▼

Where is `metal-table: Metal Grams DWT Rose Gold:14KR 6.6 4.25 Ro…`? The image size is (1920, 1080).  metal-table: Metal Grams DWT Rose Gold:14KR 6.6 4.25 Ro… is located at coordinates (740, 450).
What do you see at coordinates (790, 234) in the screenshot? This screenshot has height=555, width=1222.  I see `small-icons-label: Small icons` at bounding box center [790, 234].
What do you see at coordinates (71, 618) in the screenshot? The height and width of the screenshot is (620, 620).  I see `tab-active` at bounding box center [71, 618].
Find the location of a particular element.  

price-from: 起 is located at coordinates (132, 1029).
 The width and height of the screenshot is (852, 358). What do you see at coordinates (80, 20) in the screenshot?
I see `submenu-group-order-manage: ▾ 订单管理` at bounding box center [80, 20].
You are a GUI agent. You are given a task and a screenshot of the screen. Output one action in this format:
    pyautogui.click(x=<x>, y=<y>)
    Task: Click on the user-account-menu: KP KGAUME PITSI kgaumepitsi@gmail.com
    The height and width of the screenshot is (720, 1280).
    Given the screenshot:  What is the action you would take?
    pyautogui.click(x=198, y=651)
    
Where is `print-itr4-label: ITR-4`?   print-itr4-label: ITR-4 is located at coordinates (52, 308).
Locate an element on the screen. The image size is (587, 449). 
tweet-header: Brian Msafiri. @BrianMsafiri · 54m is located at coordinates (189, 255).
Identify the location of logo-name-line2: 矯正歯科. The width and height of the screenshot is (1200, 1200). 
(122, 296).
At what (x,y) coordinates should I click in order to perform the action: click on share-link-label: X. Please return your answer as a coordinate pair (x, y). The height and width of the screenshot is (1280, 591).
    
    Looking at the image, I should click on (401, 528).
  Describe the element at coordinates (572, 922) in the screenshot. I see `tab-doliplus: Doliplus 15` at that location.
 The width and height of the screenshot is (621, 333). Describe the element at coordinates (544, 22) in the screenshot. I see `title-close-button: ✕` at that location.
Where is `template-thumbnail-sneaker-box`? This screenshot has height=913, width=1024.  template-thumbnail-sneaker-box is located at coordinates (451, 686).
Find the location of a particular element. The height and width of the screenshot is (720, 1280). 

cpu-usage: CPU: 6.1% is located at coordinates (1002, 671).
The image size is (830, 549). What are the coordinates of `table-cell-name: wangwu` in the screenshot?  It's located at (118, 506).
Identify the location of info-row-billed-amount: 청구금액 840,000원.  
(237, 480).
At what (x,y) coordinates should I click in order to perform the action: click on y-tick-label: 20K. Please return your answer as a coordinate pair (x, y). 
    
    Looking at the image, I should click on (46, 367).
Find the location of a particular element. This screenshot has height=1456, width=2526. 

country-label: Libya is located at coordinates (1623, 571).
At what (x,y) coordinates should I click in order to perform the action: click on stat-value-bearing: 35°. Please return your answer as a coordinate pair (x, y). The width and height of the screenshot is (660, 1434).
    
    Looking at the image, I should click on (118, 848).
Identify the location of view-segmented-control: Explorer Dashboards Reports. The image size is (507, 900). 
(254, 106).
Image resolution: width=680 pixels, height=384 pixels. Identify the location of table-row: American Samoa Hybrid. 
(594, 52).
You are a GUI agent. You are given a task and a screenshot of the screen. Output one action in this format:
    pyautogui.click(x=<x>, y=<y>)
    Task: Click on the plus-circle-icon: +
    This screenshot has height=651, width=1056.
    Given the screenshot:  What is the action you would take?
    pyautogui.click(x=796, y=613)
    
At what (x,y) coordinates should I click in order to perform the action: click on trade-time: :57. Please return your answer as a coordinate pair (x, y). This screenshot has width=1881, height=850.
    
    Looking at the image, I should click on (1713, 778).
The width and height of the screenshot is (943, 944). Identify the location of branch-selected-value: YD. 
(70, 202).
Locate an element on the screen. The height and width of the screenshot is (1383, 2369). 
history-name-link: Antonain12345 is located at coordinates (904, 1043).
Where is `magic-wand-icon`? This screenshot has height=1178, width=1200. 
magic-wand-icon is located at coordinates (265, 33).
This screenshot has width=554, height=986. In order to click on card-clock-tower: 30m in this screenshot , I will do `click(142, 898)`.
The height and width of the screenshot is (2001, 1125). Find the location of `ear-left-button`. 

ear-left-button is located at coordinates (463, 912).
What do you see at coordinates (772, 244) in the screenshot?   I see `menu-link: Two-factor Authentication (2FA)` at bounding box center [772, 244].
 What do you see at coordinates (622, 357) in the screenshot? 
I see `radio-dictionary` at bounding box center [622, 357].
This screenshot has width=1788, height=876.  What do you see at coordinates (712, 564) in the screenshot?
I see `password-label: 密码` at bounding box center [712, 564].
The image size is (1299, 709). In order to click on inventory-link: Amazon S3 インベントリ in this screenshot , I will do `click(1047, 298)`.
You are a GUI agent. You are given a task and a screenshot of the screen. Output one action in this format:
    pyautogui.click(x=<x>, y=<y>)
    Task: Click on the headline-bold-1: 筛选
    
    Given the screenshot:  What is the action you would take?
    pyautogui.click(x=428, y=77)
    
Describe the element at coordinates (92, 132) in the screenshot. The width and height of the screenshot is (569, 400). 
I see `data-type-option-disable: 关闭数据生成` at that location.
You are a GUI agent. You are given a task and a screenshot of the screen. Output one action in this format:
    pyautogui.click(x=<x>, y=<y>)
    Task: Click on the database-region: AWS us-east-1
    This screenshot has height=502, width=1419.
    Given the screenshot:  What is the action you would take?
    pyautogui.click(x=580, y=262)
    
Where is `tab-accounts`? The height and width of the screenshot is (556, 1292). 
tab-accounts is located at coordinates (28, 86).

▲

**Exercise**
Put every line of the records above into a JSON list of strings, one string per line, leaving out blank lines.

**Written response**
[
  "Where is `metal-table: Metal Grams DWT Rose Gold:14KR 6.6 4.25 Ro…`? The image size is (1920, 1080).  metal-table: Metal Grams DWT Rose Gold:14KR 6.6 4.25 Ro… is located at coordinates (740, 450).",
  "What do you see at coordinates (790, 234) in the screenshot? This screenshot has height=555, width=1222.  I see `small-icons-label: Small icons` at bounding box center [790, 234].",
  "What do you see at coordinates (71, 618) in the screenshot? The height and width of the screenshot is (620, 620).  I see `tab-active` at bounding box center [71, 618].",
  "Find the location of a particular element.  ",
  "price-from: 起 is located at coordinates (132, 1029).",
  " The width and height of the screenshot is (852, 358). What do you see at coordinates (80, 20) in the screenshot?",
  "I see `submenu-group-order-manage: ▾ 订单管理` at bounding box center [80, 20].",
  "You are a GUI agent. You are given a task and a screenshot of the screen. Output one action in this format:",
  "    pyautogui.click(x=<x>, y=<y>)",
  "    Task: Click on the user-account-menu: KP KGAUME PITSI kgaumepitsi@gmail.com",
  "    The height and width of the screenshot is (720, 1280).",
  "    Given the screenshot:  What is the action you would take?",
  "    pyautogui.click(x=198, y=651)",
  "Where is `print-itr4-label: ITR-4`?   print-itr4-label: ITR-4 is located at coordinates (52, 308).",
  "Locate an element on the screen. The image size is (587, 449). ",
  "tweet-header: Brian Msafiri. @BrianMsafiri · 54m is located at coordinates (189, 255).",
  "Identify the location of logo-name-line2: 矯正歯科. The width and height of the screenshot is (1200, 1200). ",
  "(122, 296).",
  "At what (x,y) coordinates should I click in order to perform the action: click on share-link-label: X. Please return your answer as a coordinate pair (x, y). The height and width of the screenshot is (1280, 591).",
  "    Looking at the image, I should click on (401, 528).",
  "  Describe the element at coordinates (572, 922) in the screenshot. I see `tab-doliplus: Doliplus 15` at that location.",
  " The width and height of the screenshot is (621, 333). Describe the element at coordinates (544, 22) in the screenshot. I see `title-close-button: ✕` at that location.",
  "Where is `template-thumbnail-sneaker-box`? This screenshot has height=913, width=1024.  template-thumbnail-sneaker-box is located at coordinates (451, 686).",
  "Find the location of a particular element. The height and width of the screenshot is (720, 1280). ",
  "cpu-usage: CPU: 6.1% is located at coordinates (1002, 671).",
  "The image size is (830, 549). What are the coordinates of `table-cell-name: wangwu` in the screenshot?  It's located at (118, 506).",
  "Identify the location of info-row-billed-amount: 청구금액 840,000원.  ",
  "(237, 480).",
  "At what (x,y) coordinates should I click in order to perform the action: click on y-tick-label: 20K. Please return your answer as a coordinate pair (x, y). ",
  "    Looking at the image, I should click on (46, 367).",
  "Find the location of a particular element. This screenshot has height=1456, width=2526. ",
  "country-label: Libya is located at coordinates (1623, 571).",
  "At what (x,y) coordinates should I click in order to perform the action: click on stat-value-bearing: 35°. Please return your answer as a coordinate pair (x, y). The width and height of the screenshot is (660, 1434).",
  "    Looking at the image, I should click on (118, 848).",
  "Identify the location of view-segmented-control: Explorer Dashboards Reports. The image size is (507, 900). ",
  "(254, 106).",
  "Image resolution: width=680 pixels, height=384 pixels. Identify the location of table-row: American Samoa Hybrid. ",
  "(594, 52).",
  "You are a GUI agent. You are given a task and a screenshot of the screen. Output one action in this format:",
  "    pyautogui.click(x=<x>, y=<y>)",
  "    Task: Click on the plus-circle-icon: +",
  "    This screenshot has height=651, width=1056.",
  "    Given the screenshot:  What is the action you would take?",
  "    pyautogui.click(x=796, y=613)",
  "At what (x,y) coordinates should I click in order to perform the action: click on trade-time: :57. Please return your answer as a coordinate pair (x, y). This screenshot has width=1881, height=850.",
  "    Looking at the image, I should click on (1713, 778).",
  "The width and height of the screenshot is (943, 944). Identify the location of branch-selected-value: YD. ",
  "(70, 202).",
  "Locate an element on the screen. The height and width of the screenshot is (1383, 2369). ",
  "history-name-link: Antonain12345 is located at coordinates (904, 1043).",
  "Where is `magic-wand-icon`? This screenshot has height=1178, width=1200. ",
  "magic-wand-icon is located at coordinates (265, 33).",
  "This screenshot has width=554, height=986. In order to click on card-clock-tower: 30m in this screenshot , I will do `click(142, 898)`.",
  "The height and width of the screenshot is (2001, 1125). Find the location of `ear-left-button`. ",
  "ear-left-button is located at coordinates (463, 912).",
  "What do you see at coordinates (772, 244) in the screenshot?   I see `menu-link: Two-factor Authentication (2FA)` at bounding box center [772, 244].",
  " What do you see at coordinates (622, 357) in the screenshot? ",
  "I see `radio-dictionary` at bounding box center [622, 357].",
  "This screenshot has width=1788, height=876.  What do you see at coordinates (712, 564) in the screenshot?",
  "I see `password-label: 密码` at bounding box center [712, 564].",
  "The image size is (1299, 709). In order to click on inventory-link: Amazon S3 インベントリ in this screenshot , I will do `click(1047, 298)`.",
  "You are a GUI agent. You are given a task and a screenshot of the screen. Output one action in this format:",
  "    pyautogui.click(x=<x>, y=<y>)",
  "    Task: Click on the headline-bold-1: 筛选",
  "    Given the screenshot:  What is the action you would take?",
  "    pyautogui.click(x=428, y=77)",
  "Describe the element at coordinates (92, 132) in the screenshot. The width and height of the screenshot is (569, 400). ",
  "I see `data-type-option-disable: 关闭数据生成` at that location.",
  "You are a GUI agent. You are given a task and a screenshot of the screen. Output one action in this format:",
  "    pyautogui.click(x=<x>, y=<y>)",
  "    Task: Click on the database-region: AWS us-east-1",
  "    This screenshot has height=502, width=1419.",
  "    Given the screenshot:  What is the action you would take?",
  "    pyautogui.click(x=580, y=262)",
  "Where is `tab-accounts`? The height and width of the screenshot is (556, 1292). ",
  "tab-accounts is located at coordinates (28, 86)."
]